Supporting each other when necessary is part of a good relationship, I really wouldn't dwell on it & if he did mean that, then he's a twat - and his opinion is of little value.

Stop worrying about what he thinks & look after yourself 🌷

Piewraith · 14/09/2017 01:50

You can't win, if you replied "nope didn't even notice he was gone" he would gave probably made a comment like "oh well maybe if your marriage was better you would have".

silverbell64 · 14/09/2017 01:58

I also don't think you need to give this headspace. Stop second guessing why a person says something.

Shadow666 · 14/09/2017 02:21

The things is if someone asks the question, "Are you glad to have DP home?". "Yes, I really missed him." is the natural reply.
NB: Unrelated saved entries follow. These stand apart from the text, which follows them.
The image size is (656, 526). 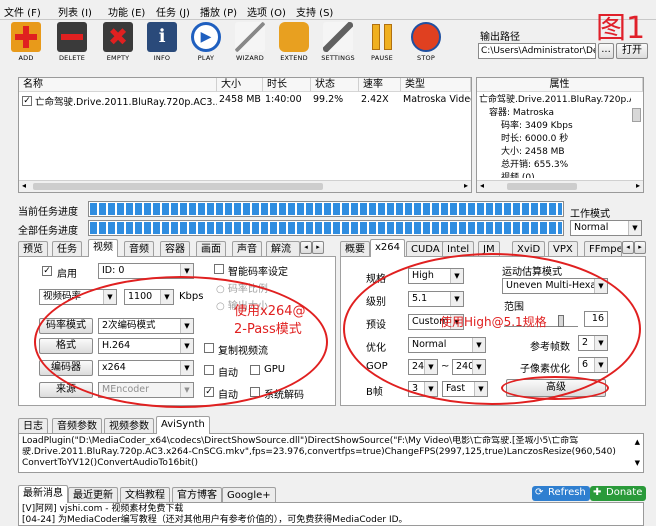 What do you see at coordinates (555, 126) in the screenshot?
I see `prop-bitrate: 码率: 3409 Kbps` at bounding box center [555, 126].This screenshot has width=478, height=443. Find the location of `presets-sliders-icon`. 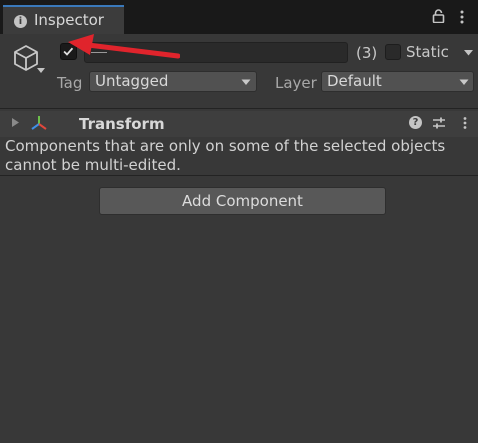

presets-sliders-icon is located at coordinates (439, 123).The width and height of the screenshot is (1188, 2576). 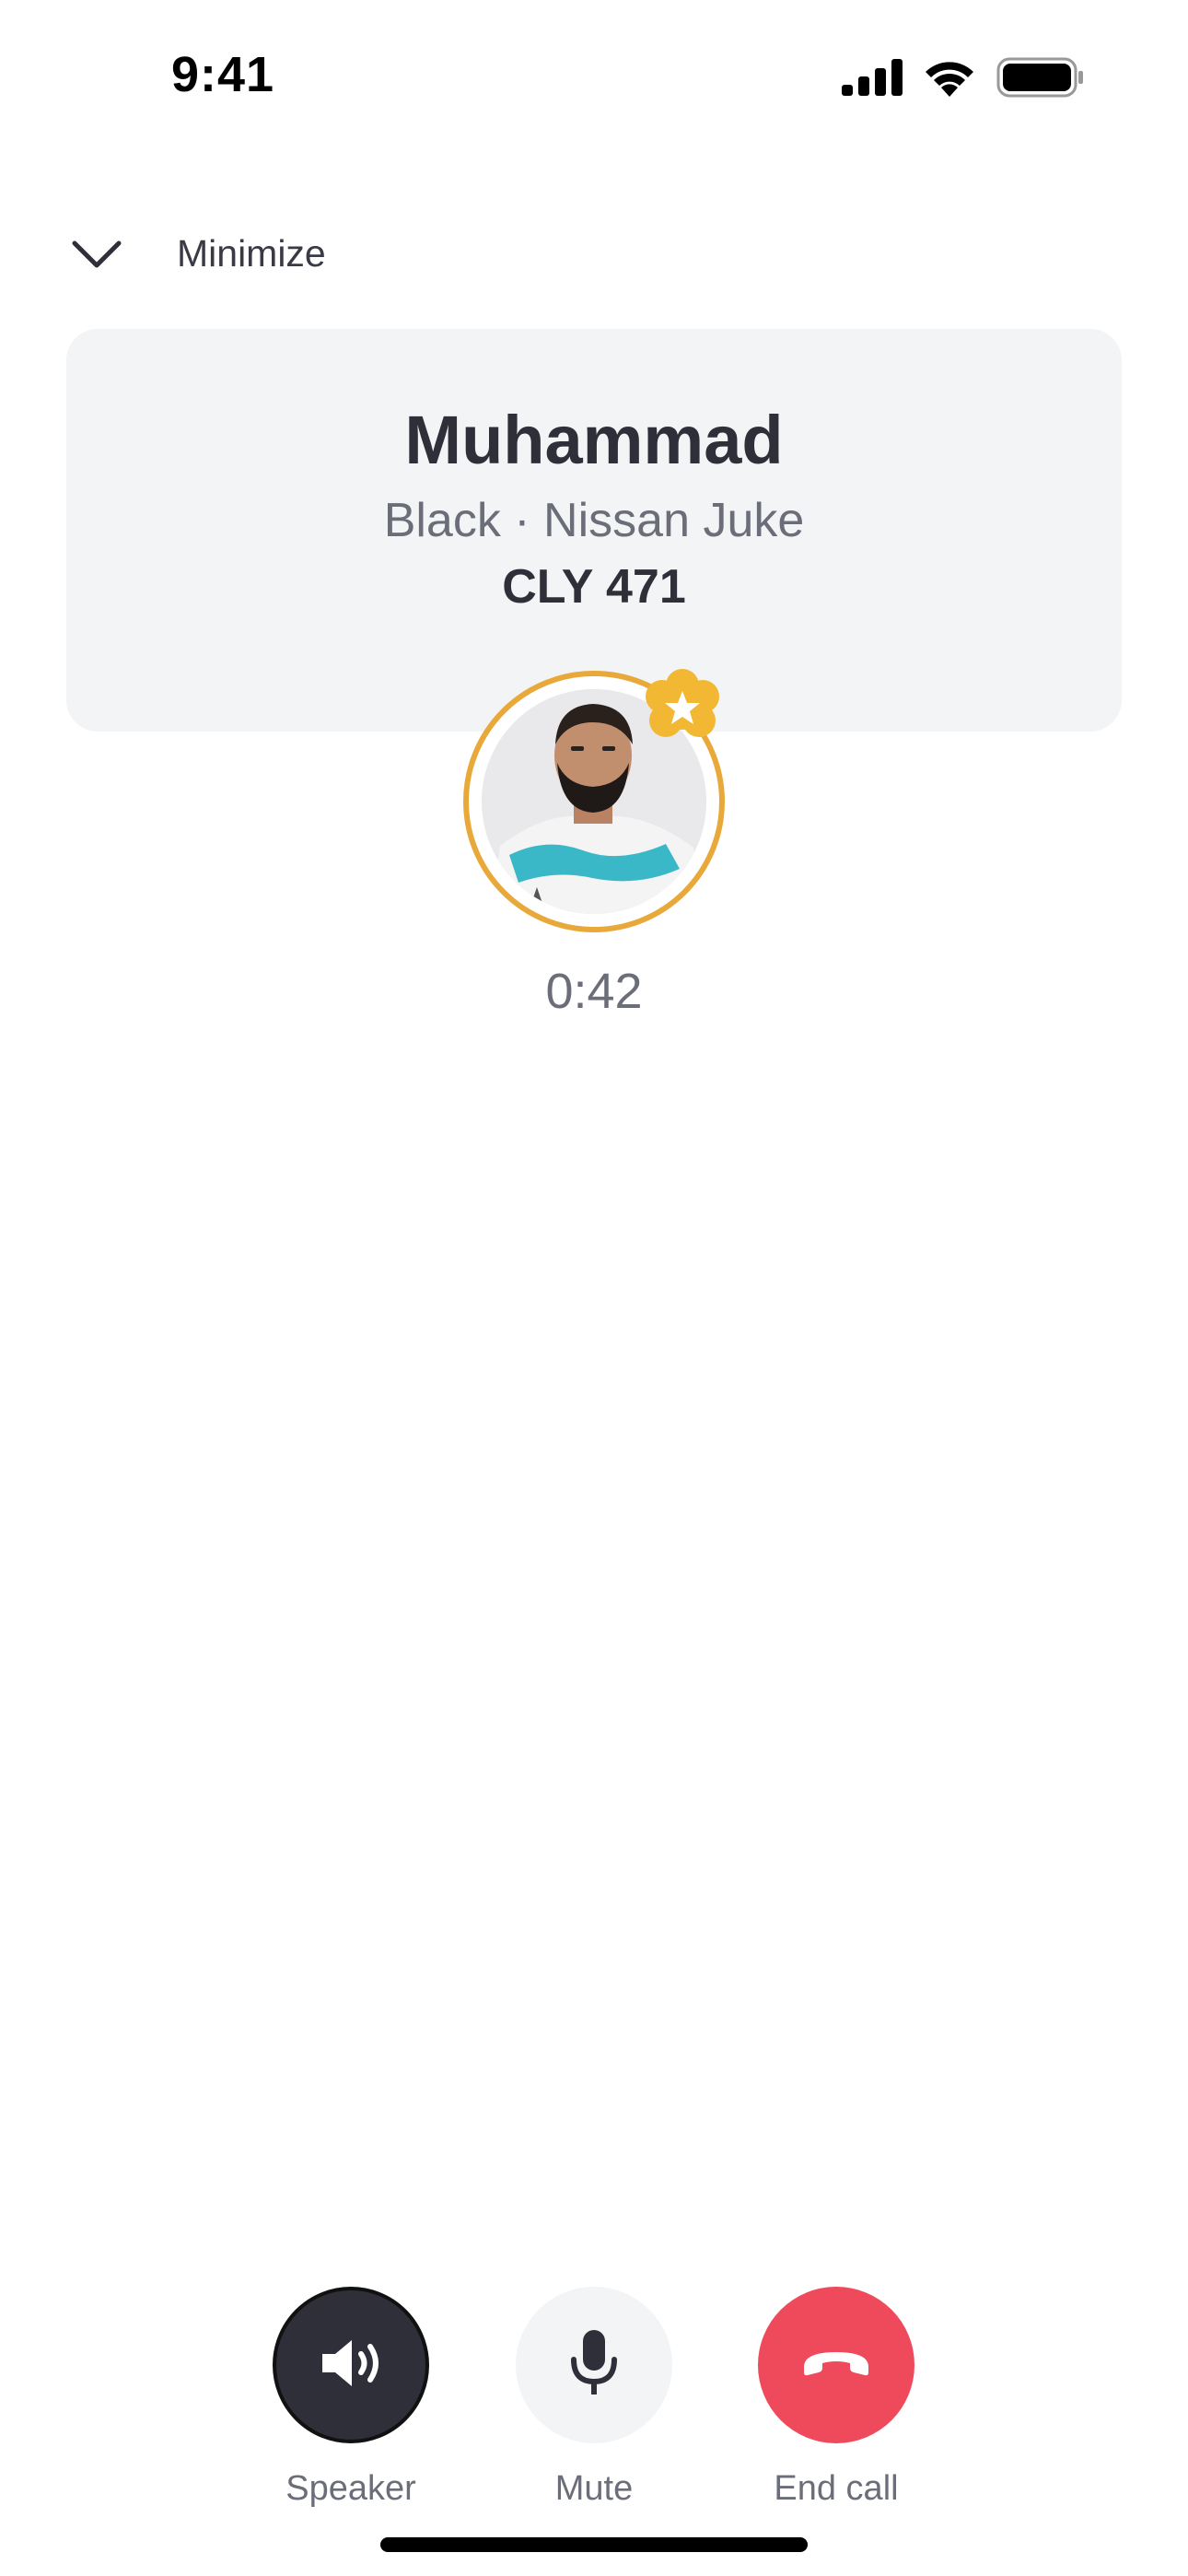 I want to click on speaker-button, so click(x=351, y=2365). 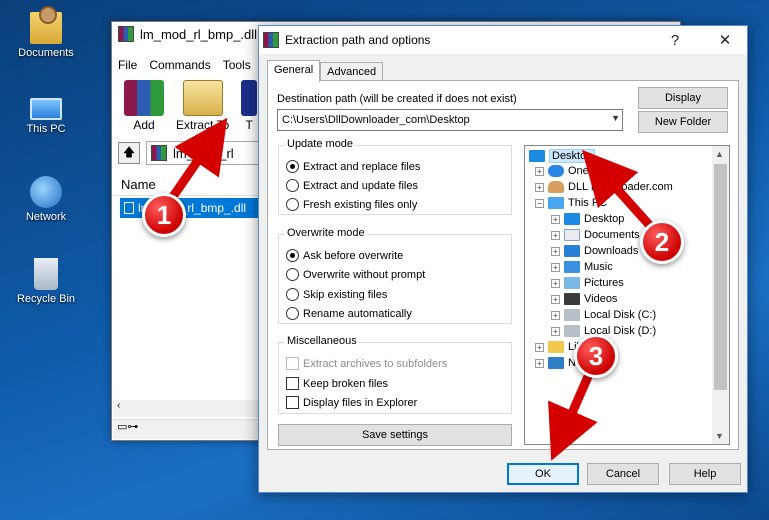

I mean, what else can you say? "No, I prefer it when he's away." It makes no sense. So, I think your reply was actually fine. Whatever the issue is, it's your friend's issue not yours.

Iamsoconfused17 · 14/09/2017 02:54

I think it was a weird thing to say Op.

TBH it sounds like a dig to me.

Iamsoconfused17 · 14/09/2017 02:55

She was weird I mean, not you.

Iamsoconfused17 · 14/09/2017 02:56

She/he

CamperVamp · 14/09/2017 04:53

Sounds as if he was being dismissively sexist of your 'little life' while your Dp goes off doing 'real work'.

But maybe he was just clumsily trying to express something like 'it must be hard, you just have to keep busy'

I would ask DP what he thought his friend meant by it.